Hier ein kleiner Reisebericht von meinem 3 wöchigen Thailandurlaub. Stationen der Reise waren die Inseln Koh Taoh, Koh Phangan und Koh Samui. Am ersten Tag traf ich einen angelnden Engländer der mir von seinen bisher größten Fängen berichtete, dabei machte meine Freundin folgenden amüsanten Schnappschuss einer typischen Angler-Geste:



  Da Ich mit meiner Freundin rumgereist bin, sollte/durfte es natürlich  kein reiner Angelurlaub werden, daher beschränkte sich meine Angelzeit auf ungefähr eine Stunde pro Tag. Also zog ich meist gegen Abend mit der Spinnrute los um von den Felsen aus mein Glück zu versuchen. Das Spinnfischen war recht kurzweilig, bei jedem zweiten Wurf gab es Fisch (Zackenbarsche, Lippfische und Schnapper) - Zwar keine Riesen aber wunderschön gezeichnete und kampfstarke Fische. Als Köder kamen kleine Wobbler, Spinner und Twister zum Einsatz. Bis auf eine leider fischlose Trolling-Tour mit einem Longtailboot, war ich als reiner Uferangler unterwegs.









































  Die nächste Station der Reise war Koh Phangan auch hier konnte man die üblichen Verdächtigen mit kleinen Spinnködern überlisten. Doch auch die Flüsse sind auf dieser Insel nicht zu vernachlässigen:
  Auf Koh Phangan  machten wir auf eigene Faust eine Wanderung durch den Dschungel und im Gepäck war natürlich auch die Spinnrute, schließlich wollte ich auch mal im Süßwasser angeln. Wie vermutet gab es tatsächlich einen Fluss mit sehr tiefen Gumpen. Bei meinen obligatorischen Würfen hatte ich  jedesmal winzige Snakeheads als Nachläufer, nur blieb leider keiner hängen. Dann bekam ich plötzlich einen Biss und vor meinem geistigen Auge sah ich schon  meinen ersten Snakehead…Der vermeintliche  Snakehead entpuppte sich aber als Tilapia. Trotzdem war ich glücklich über diesen Fang - mein erster Tilapia überhaupt! 

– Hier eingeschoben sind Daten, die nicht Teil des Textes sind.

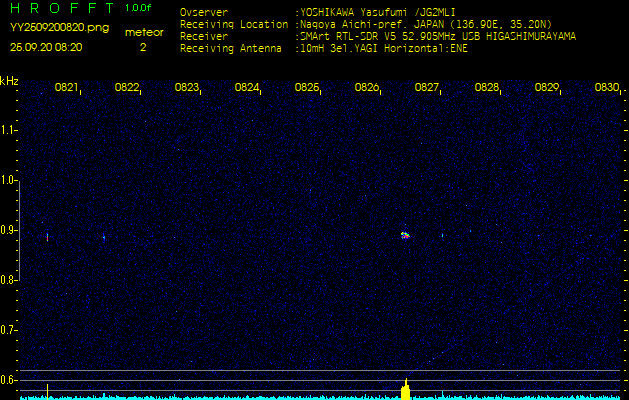Click the 0830 time label
This screenshot has height=400, width=629.
click(x=606, y=88)
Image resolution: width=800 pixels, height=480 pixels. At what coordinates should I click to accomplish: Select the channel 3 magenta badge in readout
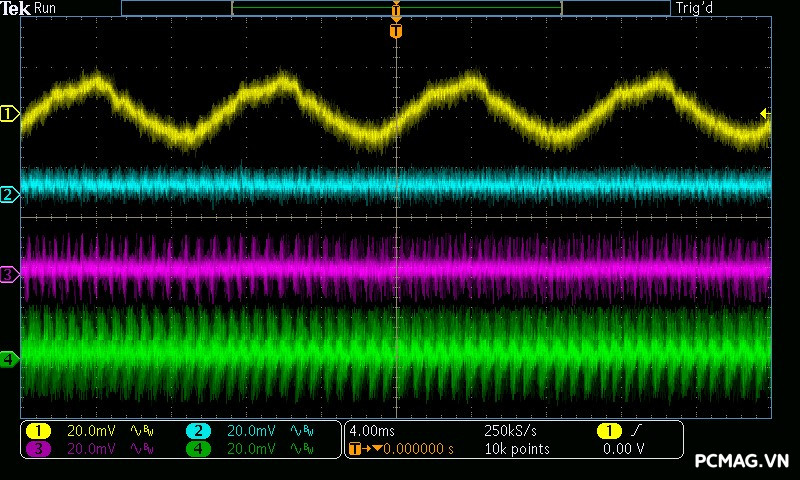click(37, 449)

  Bei einem Besuch in einem Angelgeschäft war ich erstaunt über die vergleichsweise günstigen Preise der Rapala-Wobbler und musste auch gleich zuschlagen: Rapala Angry Birds- Wobbler zum Stückpreis von 6,50 €. 





  Die letzte Woche verbrachten wir auf Koh Samui, hier kam ich aber leider nicht mehr zum angeln. Umso schmerzlicher war der Blick aus dem hinteren Fenster unseres Bungalows, ein Teich voll mit Snakeheads. Leider war das Grundstück eingezäunt und ich konnte den Besitzer nicht ausfindig machen.







 

Gruß, 
W-Lahn


----------



## Thomas9904 (9. März 2014)

*AW: Reisebericht Thailand*

Super und danke für den Bericht!
Den hätten wir gerne fürs Magaz8in vom Anglerboard (www.Anglerpraxis.de), wenns für Dich in Ordnung ist.


----------



## W-Lahn (9. März 2014)

*AW: Reisebericht Thailand*

Gerne!


----------



## Thomas9904 (9. März 2014)

*AW: Reisebericht Thailand*

Super und DANKE!!


----------



## petipet (9. März 2014)

*AW: Reisebericht Thailand*

Sehr informativer Bericht und spannend.
Für jeden Angler, der Ostasien im Fokus hat, ein toller Beitrag.

Gruß, petipet


----------



## W-Lahn (9. März 2014)

*AW: Reisebericht Thailand*

Danke!


----------